* WHAT THIS TASK INVOLVES *
Should a line below contain the word "screenshot", report it.
#### MATERIAL FOR THIS TASK ####
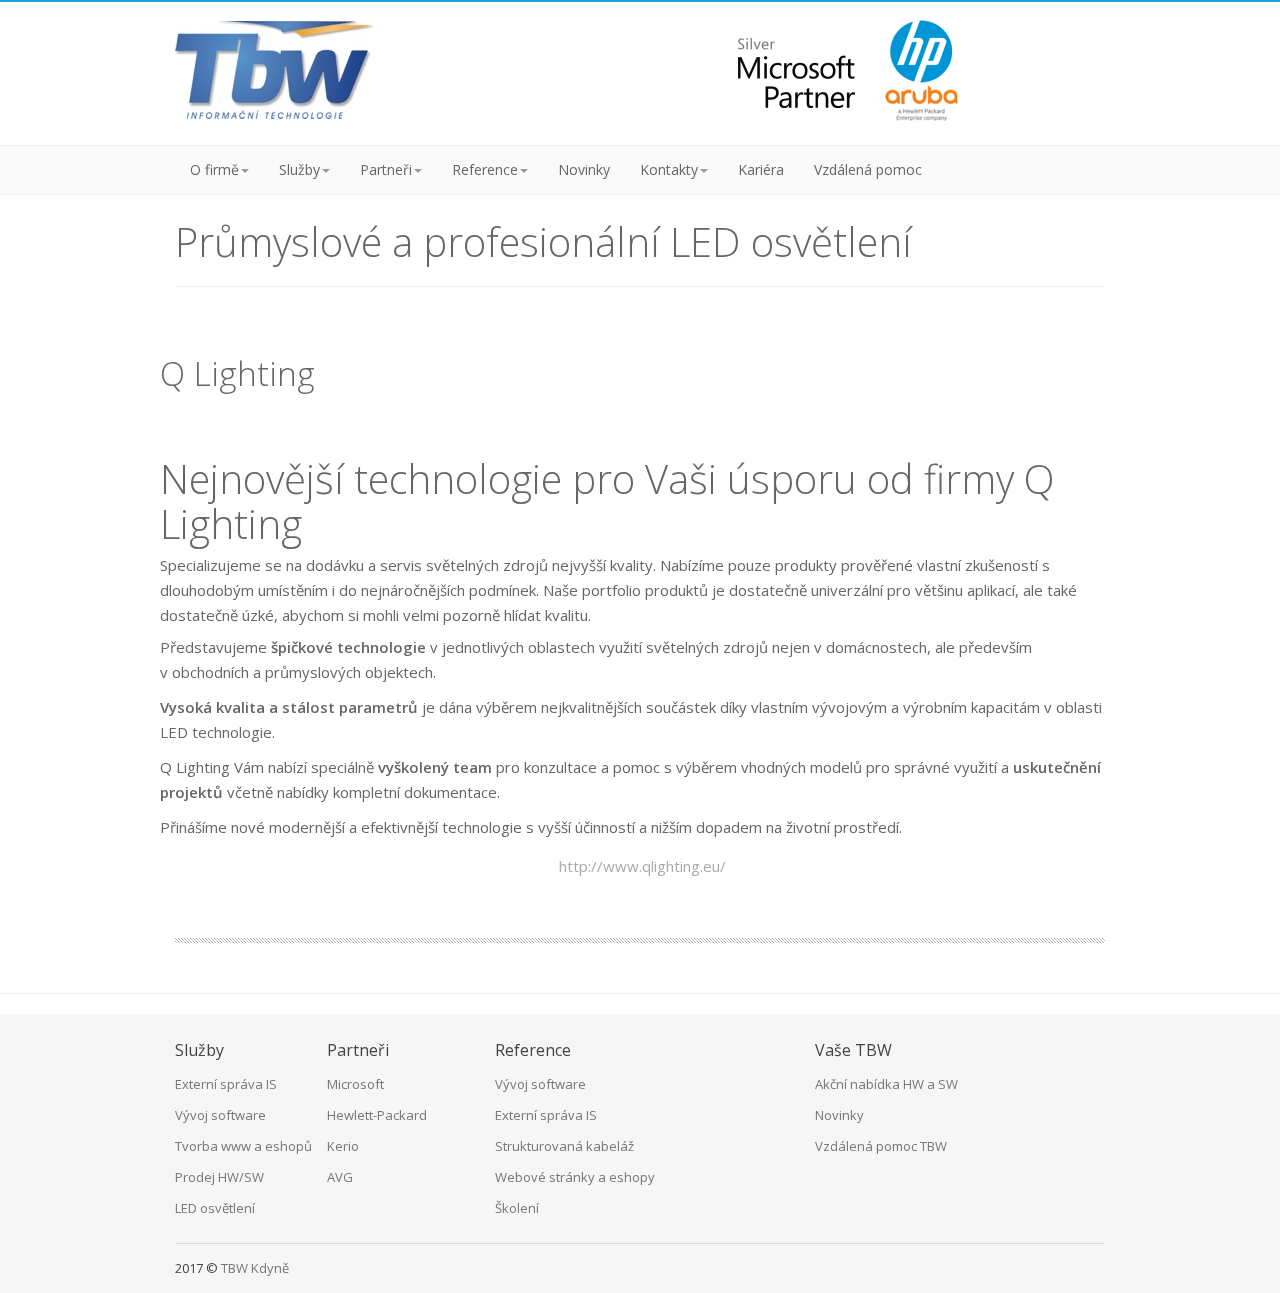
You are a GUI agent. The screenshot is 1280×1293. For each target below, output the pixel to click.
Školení (517, 1208)
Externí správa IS (226, 1084)
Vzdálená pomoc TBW (881, 1146)
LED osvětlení (215, 1208)
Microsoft (355, 1084)
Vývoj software (220, 1115)
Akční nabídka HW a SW (886, 1084)
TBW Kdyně (255, 1268)
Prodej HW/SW (219, 1177)
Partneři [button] (386, 169)
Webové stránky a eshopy (575, 1177)
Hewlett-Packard (377, 1115)
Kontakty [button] (669, 169)
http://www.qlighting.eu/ (642, 866)
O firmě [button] (214, 169)
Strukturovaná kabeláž (564, 1146)
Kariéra (761, 169)
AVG (340, 1177)
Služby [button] (299, 169)
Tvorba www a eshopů (243, 1146)
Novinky (584, 169)
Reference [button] (485, 169)
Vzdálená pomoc (868, 169)
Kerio (343, 1146)
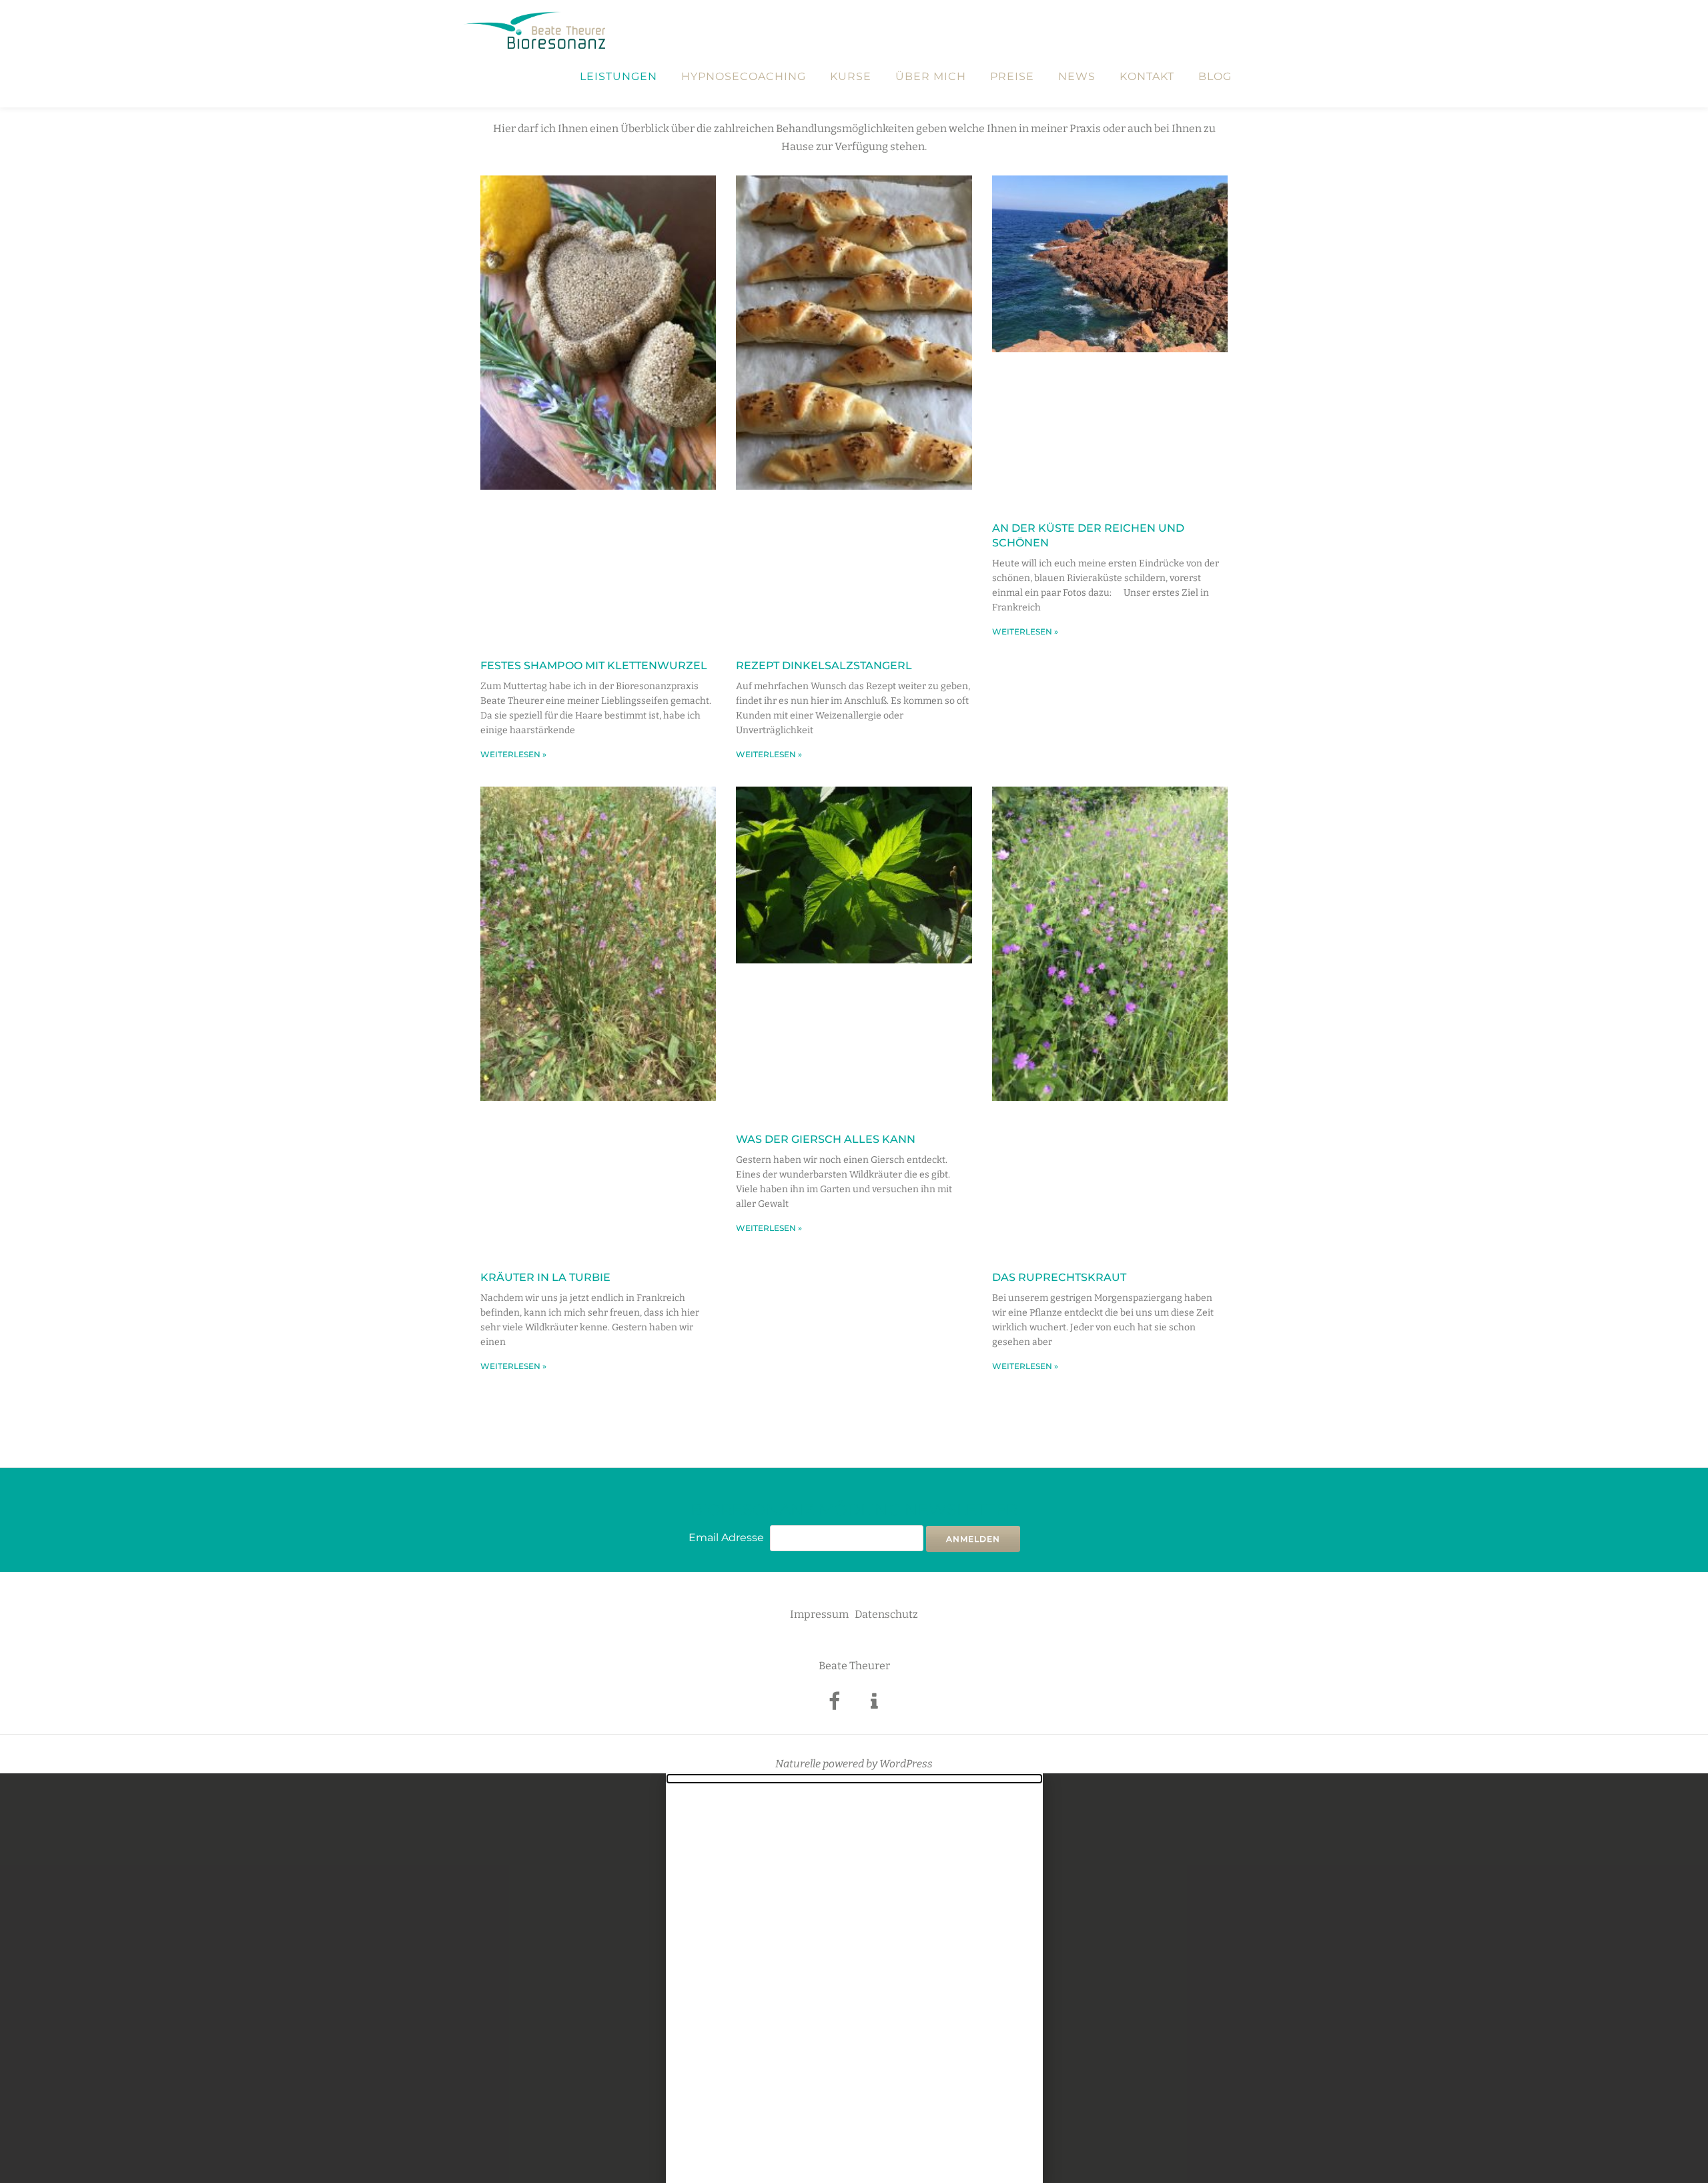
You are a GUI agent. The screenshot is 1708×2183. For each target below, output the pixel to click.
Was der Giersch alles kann (825, 1139)
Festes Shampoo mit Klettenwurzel (593, 665)
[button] (854, 1778)
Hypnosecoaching (743, 77)
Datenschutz (886, 1614)
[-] (834, 1705)
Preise (1012, 77)
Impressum (819, 1614)
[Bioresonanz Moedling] (537, 30)
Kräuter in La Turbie (545, 1277)
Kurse (850, 77)
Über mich (930, 77)
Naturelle (798, 1763)
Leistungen (618, 77)
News (1077, 77)
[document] (854, 1978)
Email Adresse (726, 1537)
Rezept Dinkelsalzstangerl (824, 665)
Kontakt (1147, 77)
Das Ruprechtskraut (1059, 1277)
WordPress (906, 1763)
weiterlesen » (513, 754)
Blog (1215, 77)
####
* TASK RESULT *
You are a GUI agent. The screenshot is 1280×1293. For each target below, output the pixel to click.
You are a GUI agent. The screenshot is 1708×2183. For each target below, output the pixel to click.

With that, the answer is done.